The answer is, of course, as many as you can afford and as many as you can store.
Another measure is at least 4-5 shirts per suit.
Because cotton must be laundered after each use and because most of us send our shirts out to be done, you need to have enough to tide you over when the others are at the launderers.
My basic rule is that every man who regularly wears suits needs at least two dozen shirts in his closet. Of these, the first 12 should come from what I describe as the Basic Dozen.
These 12 (actually 13, because Shirt Store customers get the 13th shirt free with each dozen they buy) basic shirts can, of course, vary from person to person. But, if you compare the wardrobes of well-dressed men, the basic shirts in those wardrobes are remarkably similar. Here’s my Basic Dozen:
THE BASIC DOZEN
- Six white shirts, six blue shirts and one burgundy.
- Nine with regular cuffs and four with French cuffs.
- One shirt with white collar and white French cuffs.
- Three collar styles: two button-downs, six classic collars, and five modified-spreads.
- Nine solid shirts and four with patterns.
- Three striped shirts and one with checks.
Fabric selection is up to you because comfort is such a personal decision. You may even choose to mix the fabrics, to give your collection more variety.
First we should include one button-down. We recommend a pinpoint oxford, because it can be dressed up or down more easily than any other fabric.
Second, we have three classic straight collars, one with French cuffs and two with button cuffs. We have chosen our button-cuffs in single-ply broadcloth and the French cuff in the more lustrous and dressy Egyptian 100’s two-ply broadcloth.

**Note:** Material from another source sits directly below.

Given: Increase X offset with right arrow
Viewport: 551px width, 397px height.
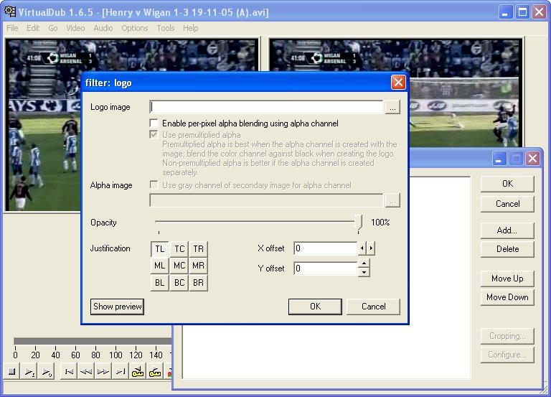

Last, we have two modified spreads, one with French cuffs in Egyptian again, and a pinpoint oxford in a button cuff.
We suggest the following fabrics and styles for these six. First we have one button-down. We have chosen a solid pinpoint oxford again, because it can be dressed up or down as the occasion demands.
Second, we have chosen one classic collared “end-on-end” with button cuffs because it too can be worn with the business suit and tie, or dressed-down with a sport coat and tie, or even worn open with jeans.
Next, we have selected two broadcloth stripes. One hairline stripe on white with classic collar and French cuffs, and one narrow stripe on white with a modified spread collar and button cuffs. These two, although the same color, are so different in appearance that the suit will change with each use.
Our other pattern is a mini-check in Egyptian broad-cloth. If you prefer a single-ply or glen plaid instead, that is fine. This shirt should be a modified spread collar with French cuff to add a distinctive touch to the wardrobe. Using the more casual pattern in a more dressy style says that you know what you’re doing and are not afraid of change.
Our last selection to complete the blue assortment is the classic white collar and cuff. We have chosen a Pinpoint oxford with a classic collar and French cuffs.
For our last shirt, we have chosen a burgundy pinstripe with a modified-spread collar and button cuff. This selection will complement any suit in your wardrobe and will round out your “Bakers’ Dozen”.